Cuarta: reconciliarnos con la finitud, la ignorancia y lo imprevisible

Necesitamos reconciliarnos con la ignorancia, es decir con el no saber propio de seres pequeños en un mundo vasto y cambiante. Algo a lo que es verdad que acompaña la inquietud y el temor, pero que ofrece el mejor motivo para el intercambio y la reciprocidad. Una sociedad de individuos que creen verlo todo está menos unida que otra compuesta por quienes aceptan su falibilidad y hallan en la conversación, por tanto, su amparo y su luz.

Necesitamos reivindicar la incertidumbre y mantener abierto un margen para lo imponderable. Sin negar nuestros ingenios y recursos, volver a la serenidad de una existencia que se sabe finita, y no a la tensión propia de una conciencia que se impone lo imposible y que no tolera lo inesperado.

Una sociedad de individuos que creen verlo todo está menos unida que otra compuesta por quienes aceptan su falibilidad 


Quinta: fomentar la pertenencia comunitaria

Por último, debemos impugnar aquel dicho nefasto de una Primera Ministra británica, Margaret Thatcher: “no existe la sociedad, sino solo individuos”. Porque el despotismo del éxito y la obsesión por la imagen no hacen más que convertirnos en seres divididos, desasosegados por la comparación y envenenados por el seductor anhelo de la “realización personal”, que nos hace mirar delante de nuestro carril y no a los costados, donde van los congéneres con quienes compartimos una misma suerte sobre la Tierra.

Porque llevamos dentro los genes, influencias y pensamientos más numerosos y viajeros, somos ya por dentro una multitud. Una multitud que debemos cuidar también fuera de nosotros.
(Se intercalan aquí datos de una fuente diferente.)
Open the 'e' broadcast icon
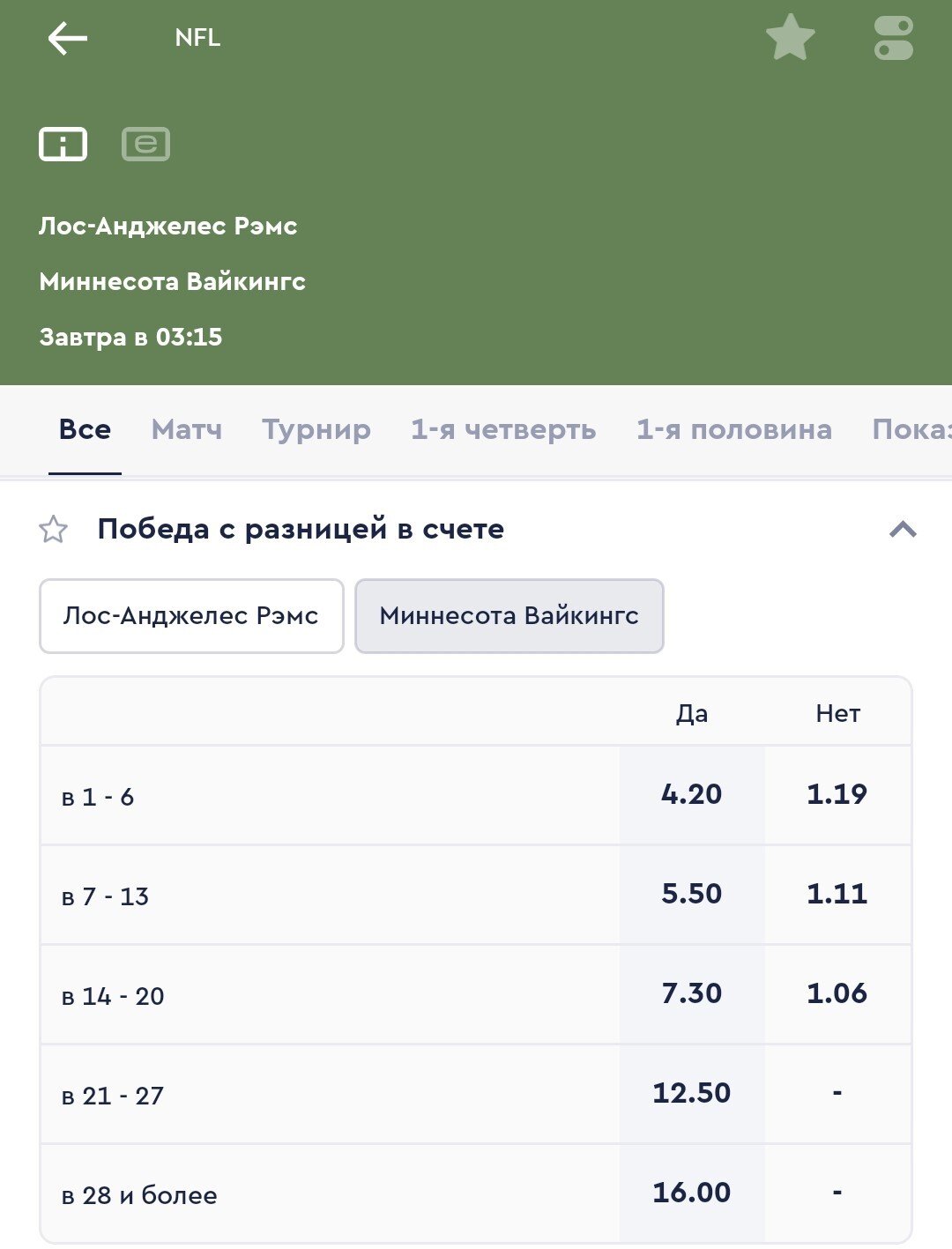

La pandemia nos ha sorprendido diseminados como personas y pueblos que, en su agitado encierro, son apenas insignificantes trozos de humanidad. Ella nos exige ahora, no mañana, ser sujetos libres y responsables, a la vez que enraizados en un tiempo y en una comunidad. Del mismo modo que una relación sin un yo formado nos disuelve, así también un yo sin relación cae con la primera ráfaga de viento.
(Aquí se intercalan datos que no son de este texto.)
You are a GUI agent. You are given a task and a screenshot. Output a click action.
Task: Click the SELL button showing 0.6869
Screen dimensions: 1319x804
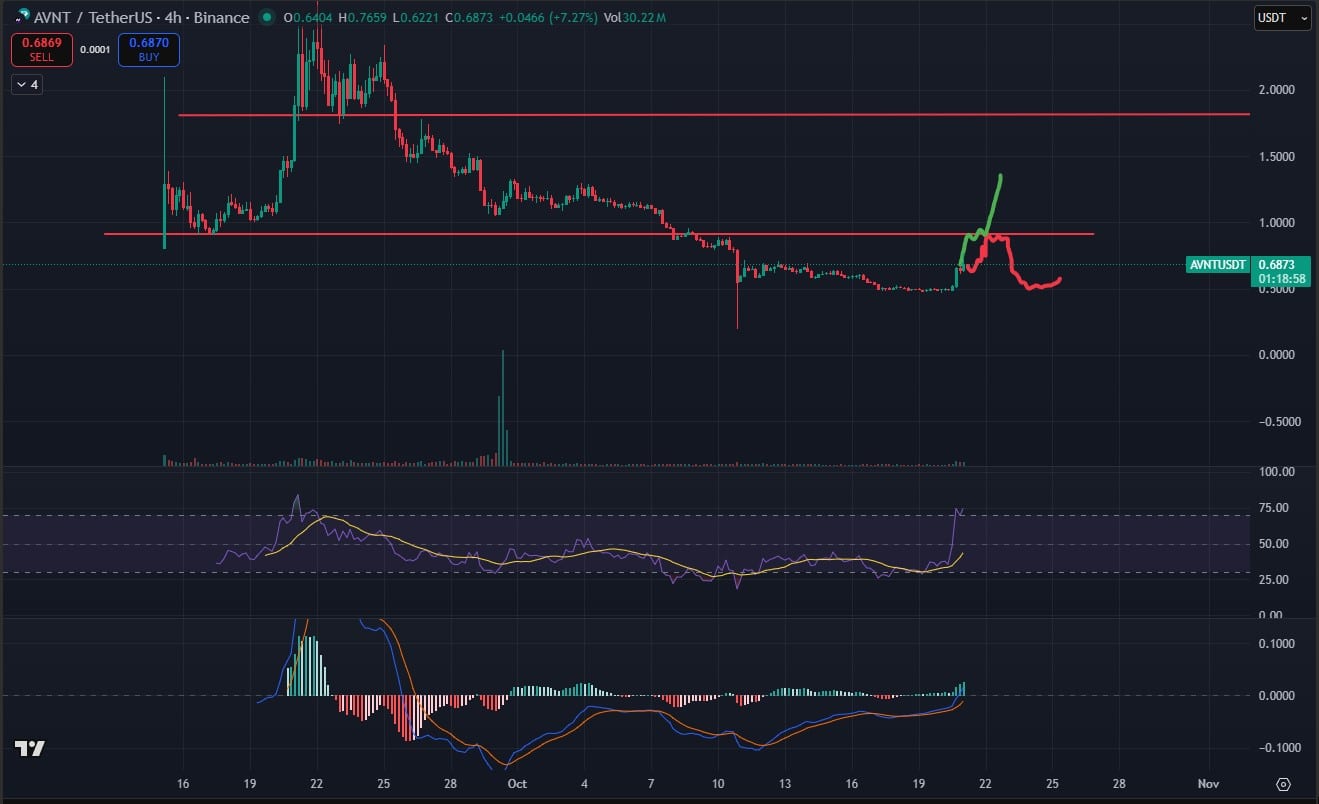point(42,48)
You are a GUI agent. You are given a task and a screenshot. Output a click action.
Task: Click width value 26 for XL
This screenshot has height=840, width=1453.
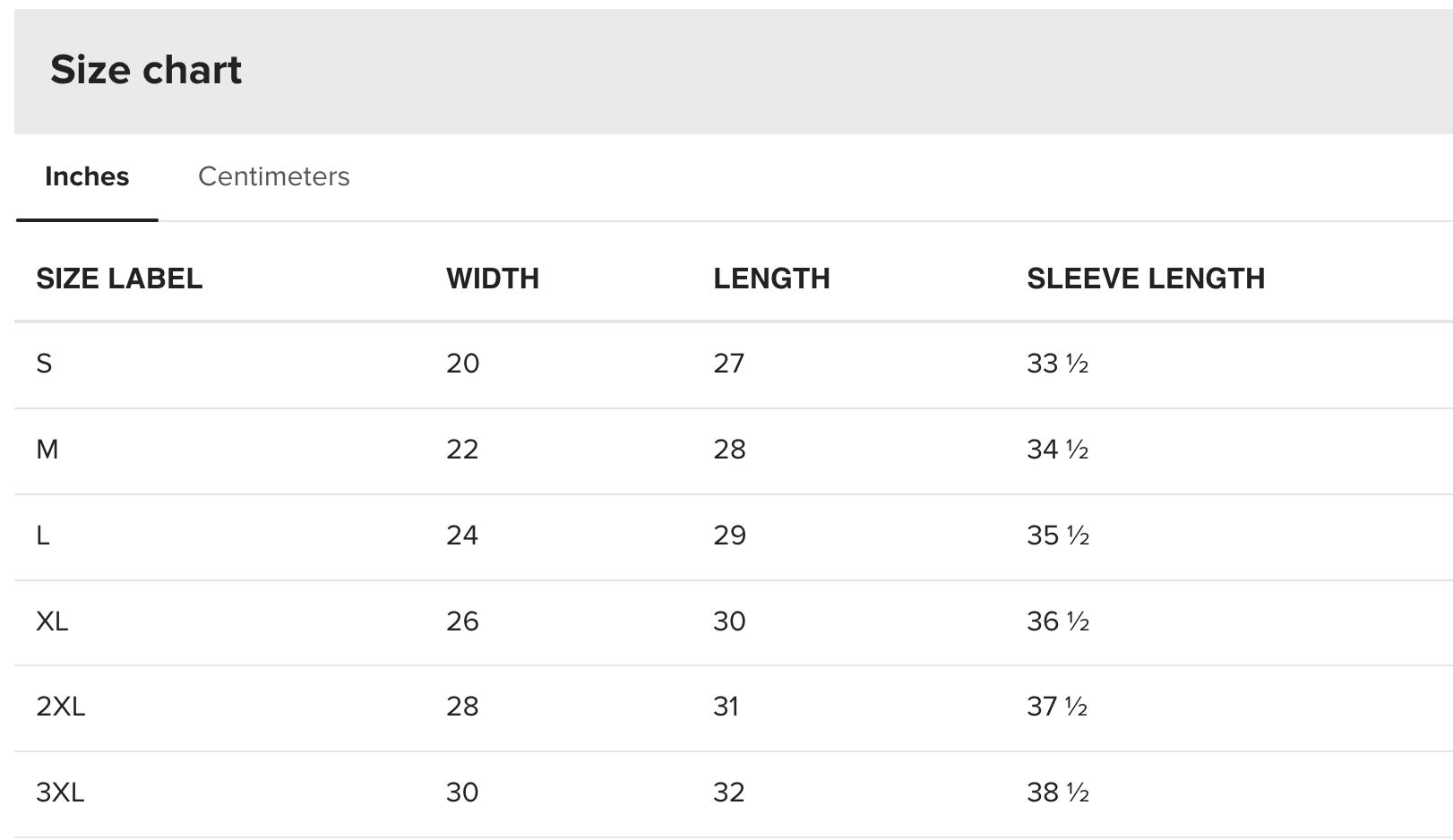click(463, 621)
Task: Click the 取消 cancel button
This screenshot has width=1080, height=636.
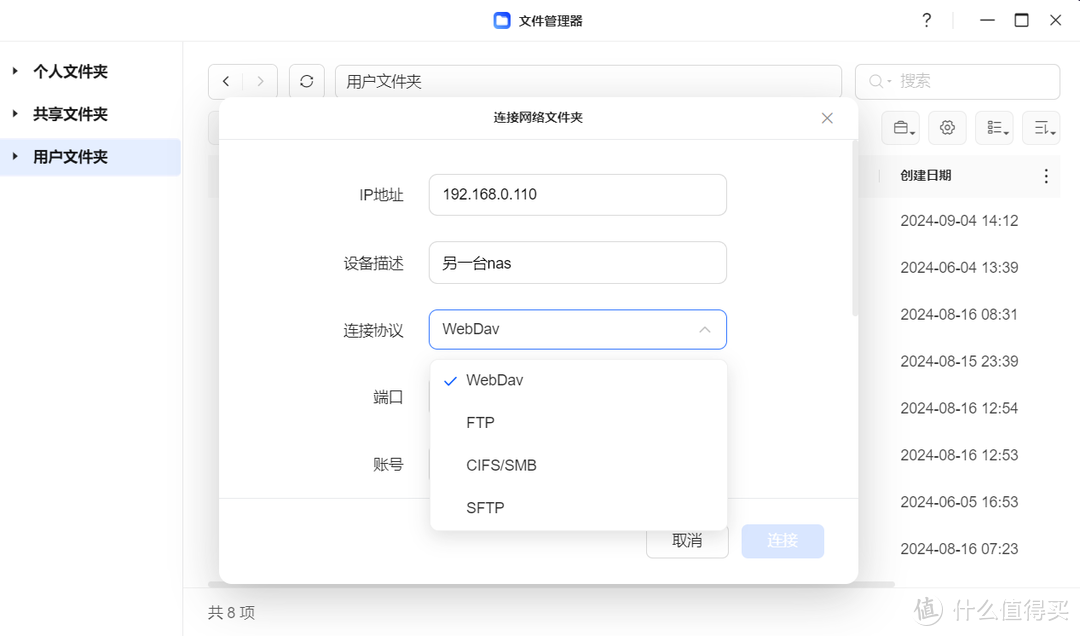Action: click(687, 541)
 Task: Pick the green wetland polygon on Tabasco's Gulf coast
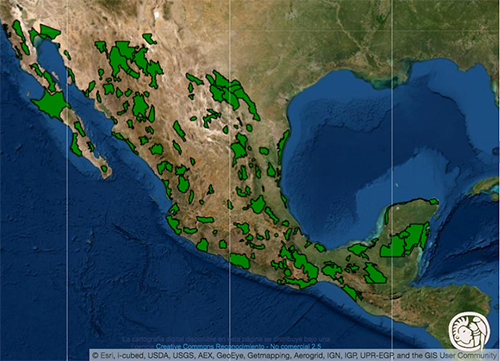pyautogui.click(x=359, y=250)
Comunicados y cooperativos, podremos no solo ser más fuertes, sino sobre todo –delante de tanto dolor ahora y frente a una muerte que tampoco se irá tras la vacuna– al fin y al cabo más sensibles los unos a los otros.

 


Comentarios

  1. Muy interesante estimado Victor Hugo, la vuelta a una cosmovisión comunitaria es lo que nos permitiría retornar a un mundo más habitable que el actual. Giovanna V. L.